Woodie Smalls aka Woods aka Sylvestre Salamu emerged in the fall of last year with Soft Parade, an album that hit the Belgian rap scene in the face with a baseball bat. While most of the country’s rap artists will stick to the language or dialect of the streets they grew up in (think Antwerp’s Tourist LeMC or Brussels’ Stromae), Smalls is thinking big. Notorious B.I.G. big, to be precise, as his stage name would imply (a play on Biggie Smalls). With lyrics in English, a summer-y West Coast flow and the ability to pull songs like ‘About the Dutch’ and ‘Champion Sound’ out of his hat before the age of twenty, ‘Imma travel the world’ might prove a very accurate lyric.
Slowly making its way into a brighter spotlight is WWWater, the solo project of Charlotte Adigéry. Called up at the last minute to replace The Japanese House at Pukkelpop festival this previous summer, the jovial 25-year old from Ghent – previously known for her work with Baloji and Arsenal – showed up with an energized band, a rich voice and tons of nifty electronic flourishes. Adigéry made her first big footprint by becoming the surprise revelation on the Belgica film soundtrack with ‘The Best Thing’, but it’s the growing potential and original sound of WWWater that has music-loving Belgium on the edge of their chairs for the group’s imminent full-fledged debut.
It’s hard to know what exactly the fellows in Brussels band Robbing Millions are going for, but that may be just their point. Almost as genre-defying as that other psychedelic Belgian jazz band STUFF., Robbing Millions mixes indie pop, rock, jazz – you name it – into one ball of melodious energy that explodes on a live stage. With a band name inspired by the great Robin Williams, it’s no surprise that their music video aesthetic is of the ‘homemade quirk’ variety and that a hyperkinetic cheeriness weaves its way through their best work.

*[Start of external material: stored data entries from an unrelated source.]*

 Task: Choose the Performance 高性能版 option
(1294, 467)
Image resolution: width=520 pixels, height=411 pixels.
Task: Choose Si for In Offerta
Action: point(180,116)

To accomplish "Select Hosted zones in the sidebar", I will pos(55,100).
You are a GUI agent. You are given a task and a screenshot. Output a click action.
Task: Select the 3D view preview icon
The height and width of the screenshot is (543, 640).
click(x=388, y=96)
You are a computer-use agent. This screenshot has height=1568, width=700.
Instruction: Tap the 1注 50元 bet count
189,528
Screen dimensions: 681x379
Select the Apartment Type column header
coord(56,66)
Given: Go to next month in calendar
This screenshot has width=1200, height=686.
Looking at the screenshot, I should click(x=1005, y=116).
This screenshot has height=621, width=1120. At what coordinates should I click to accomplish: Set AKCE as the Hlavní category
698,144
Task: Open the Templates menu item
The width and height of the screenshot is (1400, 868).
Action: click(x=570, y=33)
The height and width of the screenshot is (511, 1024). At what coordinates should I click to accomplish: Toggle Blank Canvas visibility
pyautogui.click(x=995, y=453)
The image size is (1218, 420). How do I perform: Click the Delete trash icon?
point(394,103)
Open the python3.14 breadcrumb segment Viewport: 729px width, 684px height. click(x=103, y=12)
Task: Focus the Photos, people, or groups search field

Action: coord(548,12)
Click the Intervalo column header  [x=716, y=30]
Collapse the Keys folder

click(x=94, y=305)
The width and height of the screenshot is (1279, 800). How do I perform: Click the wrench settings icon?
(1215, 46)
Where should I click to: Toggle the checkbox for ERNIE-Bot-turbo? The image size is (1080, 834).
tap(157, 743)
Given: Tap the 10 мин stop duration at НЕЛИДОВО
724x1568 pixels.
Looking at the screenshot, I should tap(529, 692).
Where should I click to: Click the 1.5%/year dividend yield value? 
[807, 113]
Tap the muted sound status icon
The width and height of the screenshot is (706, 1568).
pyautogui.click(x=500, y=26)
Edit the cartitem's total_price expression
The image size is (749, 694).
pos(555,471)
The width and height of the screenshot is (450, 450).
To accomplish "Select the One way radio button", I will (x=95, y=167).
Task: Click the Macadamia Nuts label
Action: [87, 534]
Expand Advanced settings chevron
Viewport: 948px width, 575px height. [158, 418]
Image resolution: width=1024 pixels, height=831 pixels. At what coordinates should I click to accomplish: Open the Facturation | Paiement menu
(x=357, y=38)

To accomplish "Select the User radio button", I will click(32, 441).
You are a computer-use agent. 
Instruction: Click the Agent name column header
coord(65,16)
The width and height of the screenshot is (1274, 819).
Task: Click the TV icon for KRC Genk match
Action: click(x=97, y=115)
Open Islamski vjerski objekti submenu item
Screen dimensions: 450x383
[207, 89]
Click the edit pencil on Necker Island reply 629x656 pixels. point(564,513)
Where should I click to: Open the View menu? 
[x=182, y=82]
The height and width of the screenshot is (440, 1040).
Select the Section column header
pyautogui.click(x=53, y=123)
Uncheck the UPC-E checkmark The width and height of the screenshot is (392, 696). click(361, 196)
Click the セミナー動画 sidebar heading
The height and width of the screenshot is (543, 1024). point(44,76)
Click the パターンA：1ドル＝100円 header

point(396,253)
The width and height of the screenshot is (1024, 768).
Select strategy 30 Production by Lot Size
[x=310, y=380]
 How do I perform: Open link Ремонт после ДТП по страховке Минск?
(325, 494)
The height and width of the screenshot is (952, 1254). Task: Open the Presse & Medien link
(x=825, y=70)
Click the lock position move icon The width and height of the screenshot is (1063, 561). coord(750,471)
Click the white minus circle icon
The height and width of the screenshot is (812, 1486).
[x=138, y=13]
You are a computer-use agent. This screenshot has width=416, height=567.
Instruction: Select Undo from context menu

Listen to a catchy indie song by the new generation of Belgian artists on the radio and chances are Jasper Maekelberg had something to do with it. The seemingly ubiquitous twenty-something producer and multi-instrumentalist from Ghent has been blessed with the Midas touch, turning his own projects (Faces On TV, Amongster) as well as those of others into alternative and commercial gold. Runaway hit ‘Goud’ – quite literally translated to ‘Gold’ – by 2016’s revelation Bazart is one such shining example. Besides playing sound architect for the likes of Jonathan Jeremiah, Trixie Whitley, Gabriel Rios and Douglas Firs, Maekelberg has proven himself to be a gifted musician in his own right as fellow frontman to Faces On TV and current band member of Warhaus.
From violinist with School is Cool to a stellar vocal performance on the soundtrack of Edil el Arbi and Bilall Fallah’s film Black, Tsar B is a name that’s been swirling around the Belgian indie scene for a while now. Making Justine Bourgeus’ solo project stand out from the crowd is the eastern-infused debut album Myth, with inflections of the orient shining through from the first track to the last. Bourgeus prefers to do her ethereal thing on a heavy seductive baseline; the slower the better. All very dark, soulful and sensual, and just the kind of thing that causes Belgian critics to crown one R&B queen in waiting.
Even before their new live set Hybrid Love the consensus of music-loving Belgium was that STUFF. has brought together five of the most gifted young musicians in the country today. One of many signifiers of this is the band’s tendency to improvise live on stage, not in a solo by drummer prodigy Lander Gyselinck, but as a unit. If they stick to their experimental guns STUFF.’s mishmash of pop, funk, hip-hop, soul, and jazz may remain too inaccessible to attract massive crowds, but then again that’s hardly what this Ghent-Antwerp collective is after.